U.S. Rep. McSally Supports Bill to Protect Rural Energy Consumers
WASHINGTON, D.C. - U.S. Representative Martha McSally today voted in support of legislation to protect Arizona residents from electricity shortages and rate spikes as a result of the Environmental Protection Agency’s (EPA) new energy rule. Implementation of the proposed rule would result in the complete shutdown of the Apache Generating Station near Willcox, Arizona, eliminating 245 high-wage jobs in the Second District and exposing 350,000 rural residents to dangerous energy reliability issues.
“In addition to eliminating hundreds of jobs in the Second District, the proposed EPA rule would cause serious energy reliability issues for thousands of rural Arizona residents,” said Rep. McSally. “Imposing this one-size-fits-all mandate is a step backward for the families and residents it would hurt. I’ve called on the Administration to work with our state and local officials to produce a better solution for Arizona, and will continue to work toward that goal. In addition, today’s legislation would offer needed flexibility for our state to meet new requirements while protecting ratepayers from devastating job losses and energy interruptions.”
“I applaud Congresswoman McSally’s leadership in co-sponsoring the Ratepayer Protection Act,” said Patrick Ledger, CEO of Arizona Electric Power Cooperatives. “Clarifying the EPA’s legal authority before forcing the irrevocable closure of rural Arizona’s main power source is not common sense, nor socially responsible. The EPA’s proposed rule will have a devastating economic impact on hundreds of thousands of rural Arizonans, many of which are below the poverty level and cannot afford dramatically increased electricity rates. This Act will allow Arizona’s Governor to protect our community from those impacts"
The Ratepayer Protection Act, H.R. 2042, of which Rep. McSally is a cosponsor, would extend the EPA compliance dates for the new rule, including dates for submission of state plans, to allow for a timely judicial review.

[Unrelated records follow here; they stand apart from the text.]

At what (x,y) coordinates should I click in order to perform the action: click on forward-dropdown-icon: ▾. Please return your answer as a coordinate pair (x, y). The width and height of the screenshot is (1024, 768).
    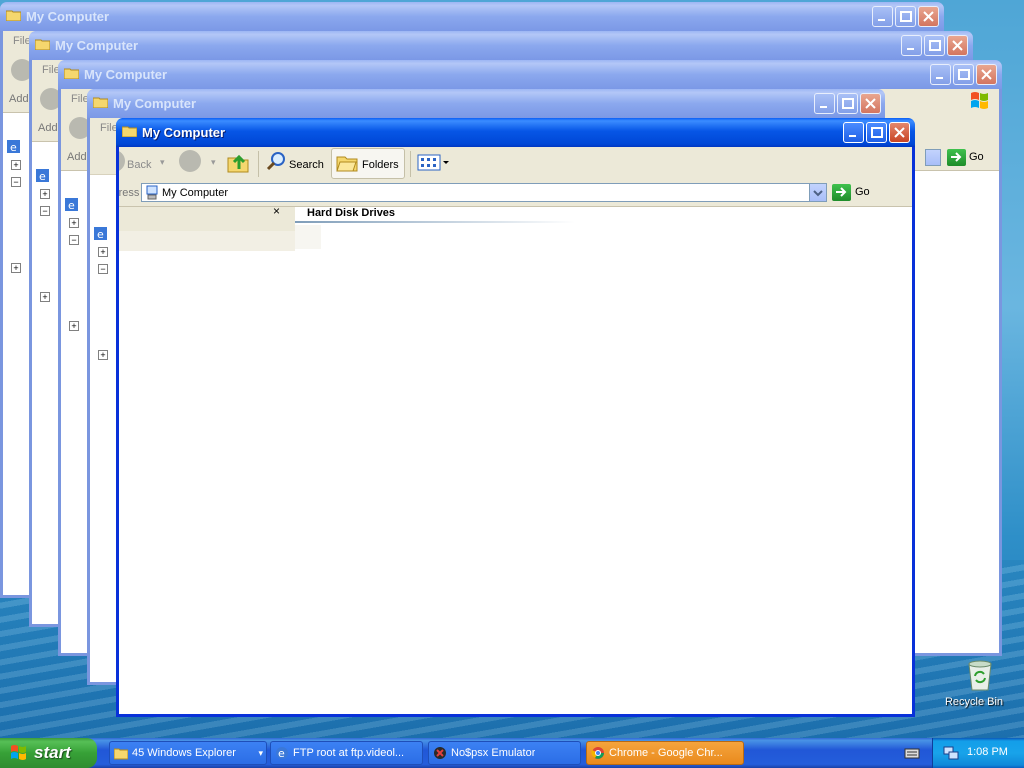
    Looking at the image, I should click on (214, 162).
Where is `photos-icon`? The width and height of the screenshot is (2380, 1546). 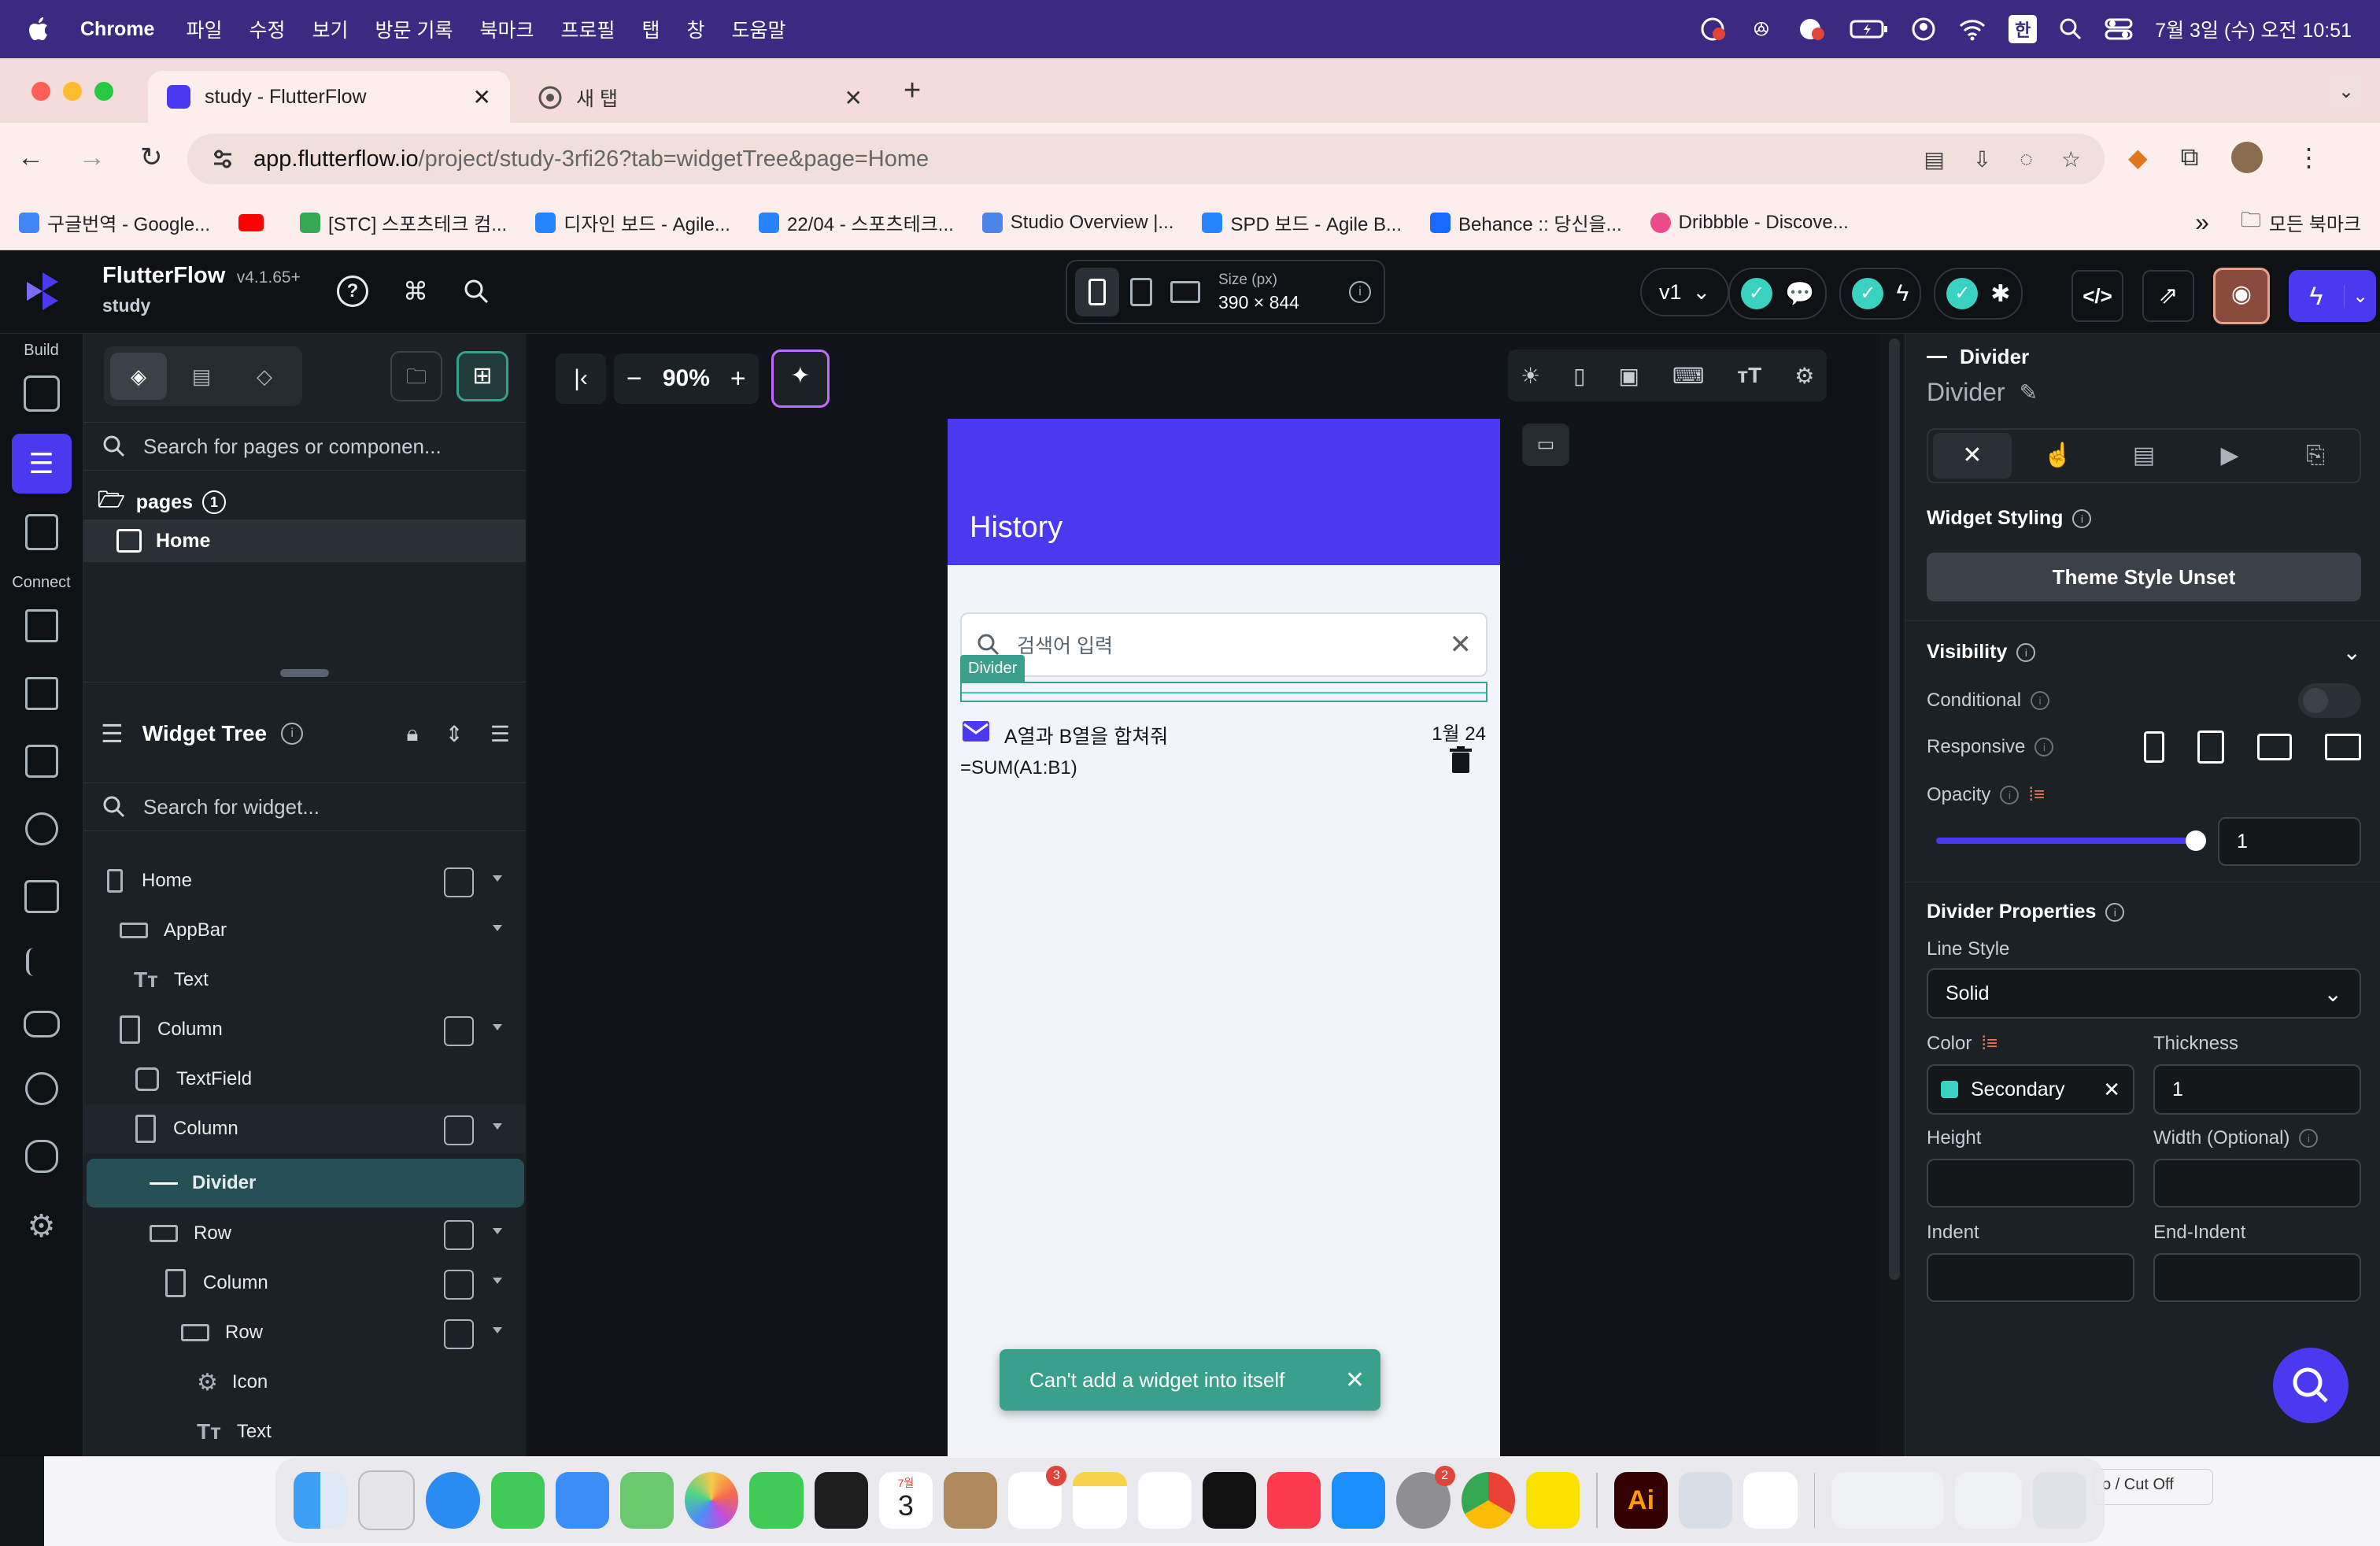
photos-icon is located at coordinates (712, 1500).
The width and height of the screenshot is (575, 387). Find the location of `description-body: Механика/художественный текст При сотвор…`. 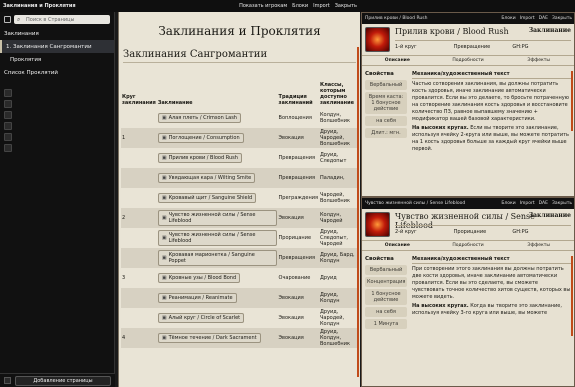

description-body: Механика/художественный текст При сотвор… is located at coordinates (492, 288).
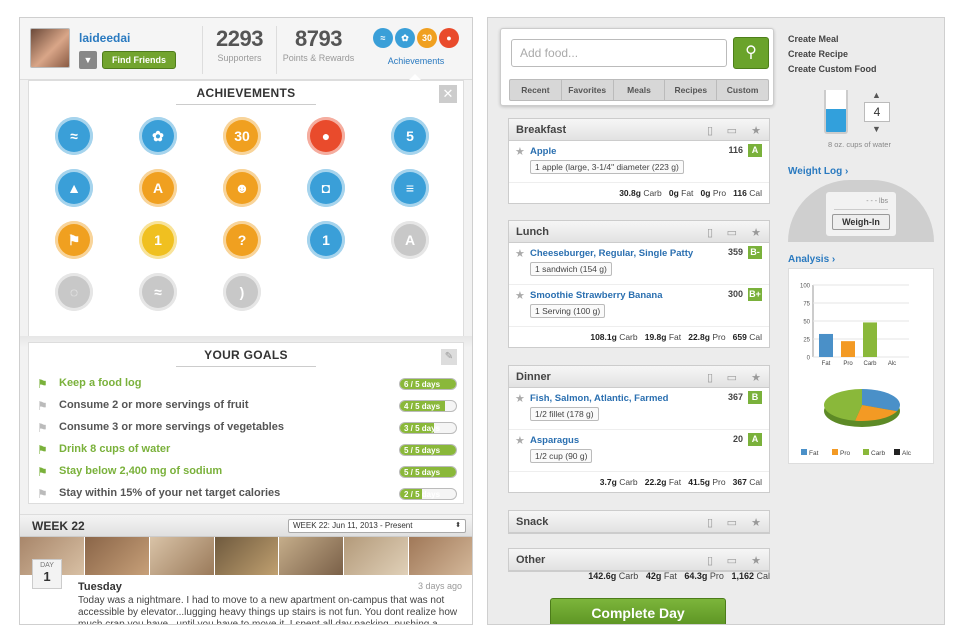 The image size is (960, 640). Describe the element at coordinates (42, 384) in the screenshot. I see `flag-icon: ⚑` at that location.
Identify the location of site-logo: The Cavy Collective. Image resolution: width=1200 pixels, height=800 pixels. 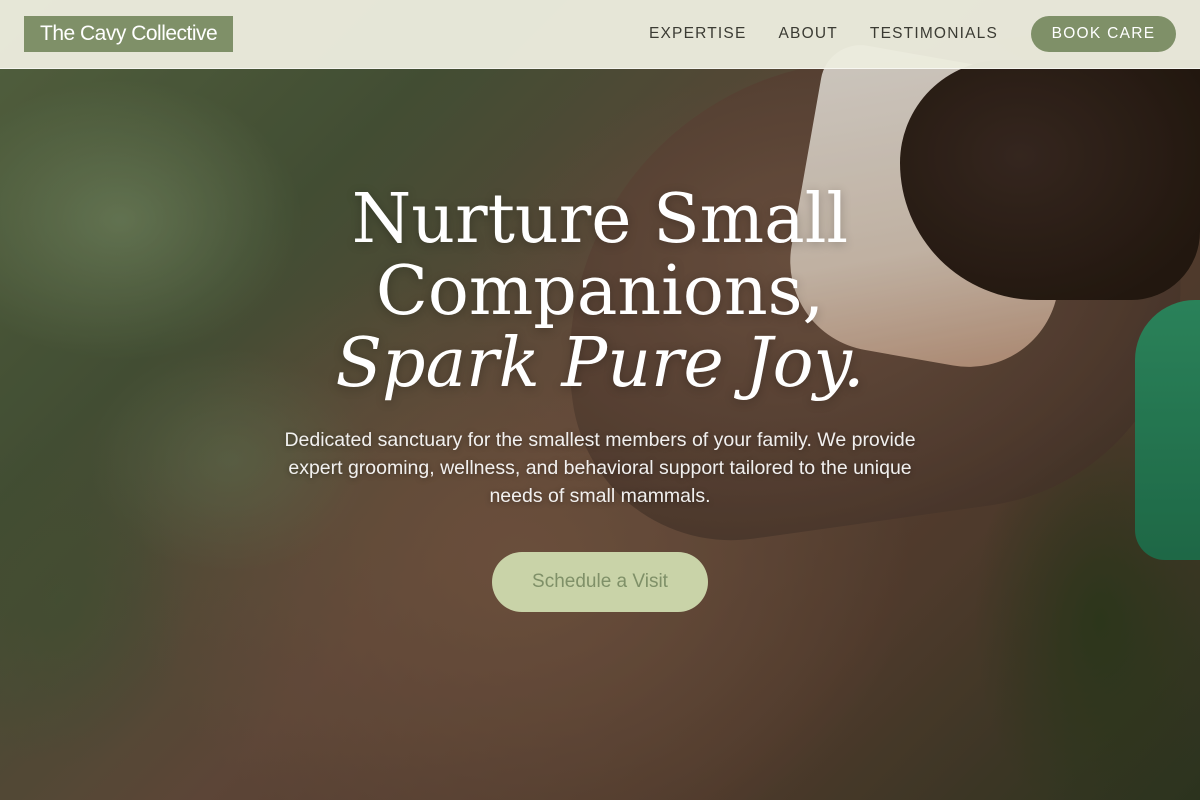
(129, 34).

H.R. 2042 also protects states from having to implement rules that would have a significant adverse effect on ratepayers or the reliability of a state’s electricity system. The bill passed with bipartisan support 247 to 180.
The EPA’s proposed rule, referred to by the agency as the Clean Power Plan, requires Arizona to cut carbon emissions by 52% over the next 15 years, the second most stringent requirement in the country. On May 22, Rep. McSally sent a letter to EPA Administrator Gina McCarthy calling for increased flexibility for Arizona officials to meet the mandate’s requirements that would avoid harmful energy interruptions and rate spikes for consumers.